Paradox just finished up their Gamescom presentation in Cologne, Germany today and have officially revealed their new grand strategy title under development. Stellaris, their new game, is being developed by their internal studio and was codenamed “Project Augustus.” Partially because of this codename, there was some hope that this would be a Roman Empire-centric title. However, given that Runemaster was “Project Nero”, Hearts of Iron IV was “Project Armstrong” and Europa Universalis IV was “Project Truman”, cooler heads suspected that, if anything, a project codenamed “Augustus” categorically could not be a Rome game (though a few Paradox devs took the opportunity to gleefully troll the community). Speculation was further fueled by a series of hints posted by Paradox on their official forums.
Unfortunately for Paradox, their big reveal was undercut by a leak from the Steam client, with images from the upcoming title’s Store page uploaded to Imgur. Today’s reveal confirmed the leak: the new title from Paradox Development Studio is Stellaris, a pausable real-time strategy game set in space, with a focus on exploration and diplomacy.
Game Director Henrik Fåhraeus (former lead for the Crusader Kings and Hearts of Iron series) spoke after a short cinematic trailer. Stellaris is an intriguing concept – the game map is always randomized, and the alien species you encounter will be random as well. The experience is designed to be original and unique with every session, with a focus on procedural storytelling. There is no easily-predictable tech tree. Technology is acquired individually, like “loot” or a trading card. The initial stages of the game are focused on discovery and exploration, with players sending out science ships and crewed by hand-picked officers and diplomats. In the late game, as players encounter larger alien empires, the diplomacy and war functionalities become more prominent, with the experience being similar to Crusader Kings or Europa Universalis. Also promised by Fåhraeus are a ship designer, visually-appealing space combat, and internal factions within your population.

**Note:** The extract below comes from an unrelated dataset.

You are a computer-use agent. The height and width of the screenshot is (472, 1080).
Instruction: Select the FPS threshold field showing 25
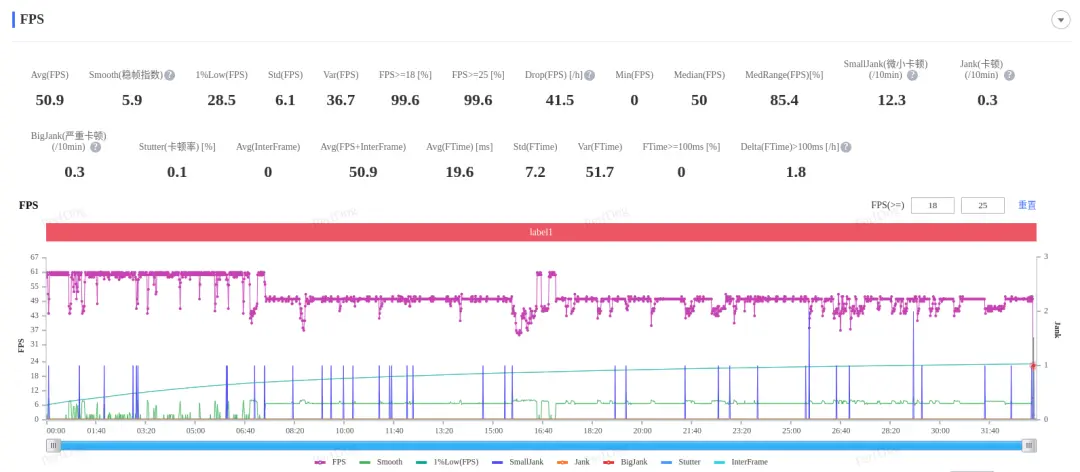click(x=983, y=205)
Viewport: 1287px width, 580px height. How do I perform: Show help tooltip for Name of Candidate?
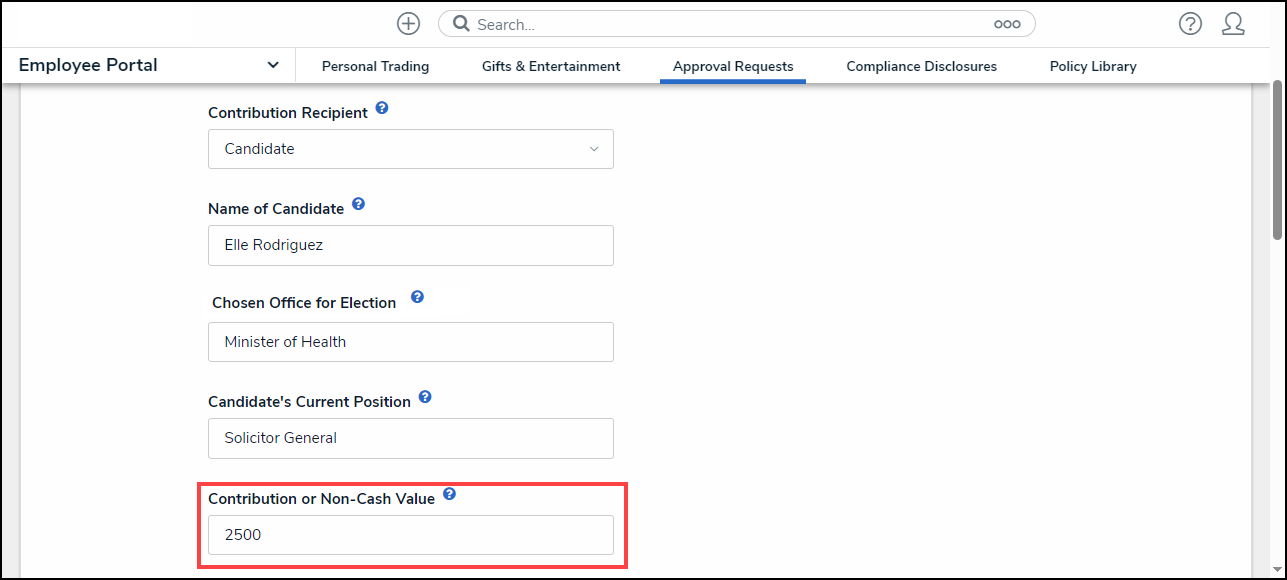click(x=358, y=204)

The Swedish publisher and developer had quite a lengthy presentation before the Stellaris announcement – awkward and scripted, as these things always are. Probably most exciting was the announcement of the first major expansion for Cities: Skylines, titled After Dark and focusing on a newly added day/night cycle. Josh Sawyer came on stage shortly after with an update on Pillars of Eternity’s upcoming expansion and patches.
Next on the docket was Hearts of Iron IV, with a new trailer focusing on a hypothetical successful Operation Sea Lion. Following the trailer, lead designer Johan Andersson spoke a bit about the upcoming WWII strategy game (nothing we don’t already know). Probably the most entertaining part of this presentation was the spectacle of Johan – a short-ish man in what appeared to be jean shorts with a high, lilting Swedish voice – talking about blitzkrieg and coordinated assaults. This was a slightly uncomfortable trailer to watch, given the cultural context and Gamescom’s location. Going on about alternate history victories for the Germans in WWII without mentioning Nazis or Hitler isn’t a good look and reminds one of the Hearts of Iron III “Hitler narrates the tutorial” debacle.
At any rate, Stellaris represents an ambitious step for Paradox’s developers. All their previous games have been grounded in history, drawing on nationalism and alternate history fantasies to help hook players. Stellaris is entirely their own universe. Can randomized alien races on a random map be compelling nemeses? I’m optimistic (PDX hasn’t really misstepped since Hearts of Iron 3 in 2009) but we’ll just have to see.
Stellaris is expected to release sometime early next year.